Please pick out every line of the material that contains the word "Click", and copy each one. Case counts.

=== Extracted records ===
--- start ---
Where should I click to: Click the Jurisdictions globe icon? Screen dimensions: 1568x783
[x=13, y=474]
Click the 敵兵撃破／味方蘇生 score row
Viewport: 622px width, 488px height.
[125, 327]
--- end ---
=== The completed task ===
Where should I click to: Click the Jurisdictions globe icon? Screen dimensions: 1568x783
Click the 敵兵撃破／味方蘇生 score row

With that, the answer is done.